In Nigeria invece la Conferenza episcopale di recente, commentando l’insicurezza che regna nel paese – al nord est a causa del movimento islamista Boko Haram, negli stati centrali per gli scontri etnici tra pastori di fede musulmana e agricoltori cristiani – si è rivolta al presidente Muhammadu Buhari chiedendogli di dimettersi se non è in grado di difendere la nazione: “è giunto il momento – hanno scritto in un comunicato – che il Presidente scelga di farsi da parte con onore per salvare la nazione dal collasso completo”. I Vescovi – spiega l’agenzia Fides a cui il comunicato è stato recapitato – accusano della situazione il governo federale e le sue agenzie di sicurezza: “come è possibile – dicono – che il governo federale si tiri indietro mentre le sue forze di sicurezza chiudono deliberatamente un occhio di fronte alle grida e ai gemiti di cittadini inermi e indifesi che rimangono un facile bersaglio nelle loro case, fattorie, strade ed ora persino nei loro luoghi di culto?”. L’8 febbraio una delegazione in visita al Presidente aveva ribadito l’allarme della Conferenza Episcopale: “da allora – sottolinea il comunicato – il bagno di sangue e la distruzione di case e di fattorie sono aumentati in intensità e in efferatezza”.

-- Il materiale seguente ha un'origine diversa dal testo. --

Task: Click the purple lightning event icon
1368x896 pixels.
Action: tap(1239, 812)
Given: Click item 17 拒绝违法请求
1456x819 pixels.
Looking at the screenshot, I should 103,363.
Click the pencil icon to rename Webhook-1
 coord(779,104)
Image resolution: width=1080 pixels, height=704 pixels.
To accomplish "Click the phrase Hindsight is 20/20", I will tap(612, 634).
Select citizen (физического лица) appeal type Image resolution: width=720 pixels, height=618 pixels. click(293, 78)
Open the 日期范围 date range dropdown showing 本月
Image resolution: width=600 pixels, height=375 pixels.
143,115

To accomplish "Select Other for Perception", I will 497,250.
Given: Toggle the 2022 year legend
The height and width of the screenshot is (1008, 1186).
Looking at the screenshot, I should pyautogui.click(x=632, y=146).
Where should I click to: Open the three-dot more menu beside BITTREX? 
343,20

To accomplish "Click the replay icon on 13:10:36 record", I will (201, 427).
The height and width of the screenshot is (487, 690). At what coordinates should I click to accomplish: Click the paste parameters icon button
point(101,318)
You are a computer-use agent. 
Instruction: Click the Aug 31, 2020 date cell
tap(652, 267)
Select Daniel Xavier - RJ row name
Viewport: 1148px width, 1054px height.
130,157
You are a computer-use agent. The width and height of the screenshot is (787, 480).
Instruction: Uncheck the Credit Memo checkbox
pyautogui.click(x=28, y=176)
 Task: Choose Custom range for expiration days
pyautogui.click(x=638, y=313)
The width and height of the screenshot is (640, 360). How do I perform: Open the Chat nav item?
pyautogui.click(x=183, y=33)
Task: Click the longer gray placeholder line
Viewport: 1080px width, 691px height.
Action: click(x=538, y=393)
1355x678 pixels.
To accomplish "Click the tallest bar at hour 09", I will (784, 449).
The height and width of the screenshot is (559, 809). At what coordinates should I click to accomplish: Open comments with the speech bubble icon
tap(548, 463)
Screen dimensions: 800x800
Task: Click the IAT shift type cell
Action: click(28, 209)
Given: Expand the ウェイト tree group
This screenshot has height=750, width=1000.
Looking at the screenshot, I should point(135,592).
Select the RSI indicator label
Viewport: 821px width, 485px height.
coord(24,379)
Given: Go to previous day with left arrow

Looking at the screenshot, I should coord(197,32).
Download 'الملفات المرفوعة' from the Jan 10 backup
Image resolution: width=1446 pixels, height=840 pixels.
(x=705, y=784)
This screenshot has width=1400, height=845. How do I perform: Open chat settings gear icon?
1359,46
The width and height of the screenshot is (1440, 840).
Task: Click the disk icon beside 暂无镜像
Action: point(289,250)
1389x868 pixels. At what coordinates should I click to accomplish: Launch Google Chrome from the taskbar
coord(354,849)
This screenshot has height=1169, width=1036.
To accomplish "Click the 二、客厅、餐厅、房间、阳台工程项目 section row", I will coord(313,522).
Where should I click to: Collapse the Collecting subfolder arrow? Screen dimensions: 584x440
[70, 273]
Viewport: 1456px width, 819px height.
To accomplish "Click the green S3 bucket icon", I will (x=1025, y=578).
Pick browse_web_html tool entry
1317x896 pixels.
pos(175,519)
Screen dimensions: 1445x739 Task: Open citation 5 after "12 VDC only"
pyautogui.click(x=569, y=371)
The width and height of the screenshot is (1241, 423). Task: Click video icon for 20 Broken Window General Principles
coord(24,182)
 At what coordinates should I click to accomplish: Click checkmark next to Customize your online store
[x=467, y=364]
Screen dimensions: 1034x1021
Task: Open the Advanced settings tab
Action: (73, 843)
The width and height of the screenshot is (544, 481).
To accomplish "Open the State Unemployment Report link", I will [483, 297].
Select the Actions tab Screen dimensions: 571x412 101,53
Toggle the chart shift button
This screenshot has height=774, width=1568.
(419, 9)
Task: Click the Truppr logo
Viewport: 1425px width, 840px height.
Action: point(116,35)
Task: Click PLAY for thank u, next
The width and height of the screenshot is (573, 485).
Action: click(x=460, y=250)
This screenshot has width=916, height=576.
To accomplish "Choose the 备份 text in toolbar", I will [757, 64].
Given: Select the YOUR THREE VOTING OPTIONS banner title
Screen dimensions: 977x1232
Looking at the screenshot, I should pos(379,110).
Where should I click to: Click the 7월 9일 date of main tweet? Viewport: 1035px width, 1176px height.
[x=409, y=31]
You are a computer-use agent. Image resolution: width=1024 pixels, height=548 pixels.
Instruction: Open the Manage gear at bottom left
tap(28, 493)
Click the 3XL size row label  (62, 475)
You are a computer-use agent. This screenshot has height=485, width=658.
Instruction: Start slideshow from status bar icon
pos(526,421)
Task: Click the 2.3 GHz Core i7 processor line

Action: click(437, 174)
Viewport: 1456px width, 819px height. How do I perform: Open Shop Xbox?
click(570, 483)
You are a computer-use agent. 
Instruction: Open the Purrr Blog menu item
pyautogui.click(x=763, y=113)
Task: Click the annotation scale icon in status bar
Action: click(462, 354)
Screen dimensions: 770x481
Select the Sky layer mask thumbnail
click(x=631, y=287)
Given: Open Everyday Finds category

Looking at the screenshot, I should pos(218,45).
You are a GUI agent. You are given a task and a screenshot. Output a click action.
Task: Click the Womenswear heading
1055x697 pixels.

In Ciad i vescovi da parte loro si oppongono alle modifiche costituzionali decise dal governo il 10 aprile nell’ambito del processo di creazione di una “quarta repubblica” che dovrebbe essere in grado di affrontare meglio i problemi del paese. La conferenza episcopale condivide invece la preoccupazione che gli emendamenti servano a rendere praticamente perpetuo il potere dell’attuale presidente, Idriss Déby Itno, al potere con un colpo di stato dal 1990 e già al quinto mandato grazie al fatto di aver ottenuto l’eliminazione dalla costituzione dell’articolo che proibiva ai cittadini ciadiani di svolgere più di due i mandati presidenziali. I nuovi emendamenti tra l’altro prolungano da cinque a sei anni il mandato presidenziale ed estendono i poteri del capo dello stato. La conferenza episcopale deplora che dei cambiamenti così fondamentali non siano sottoposti al giudizio dei cittadini tramite referendum, come la costituzione prevede, e che invece questi ignorino del tutto quello che sta succedendo. Inoltre temono che il processo falsi ulteriormente le regole democratiche e accentui la divisione tra la popolazione.
Congo, Malawi, Nigeria, Ciad, altri paesi ancora. Così la Chiesa si fa coscienza di un continente combattendo ogni giorno per il bene comune: “la politica deve promuovere il benessere di tutti – è il loro appello – e non solo di quelli che sono legati al potente di turno”.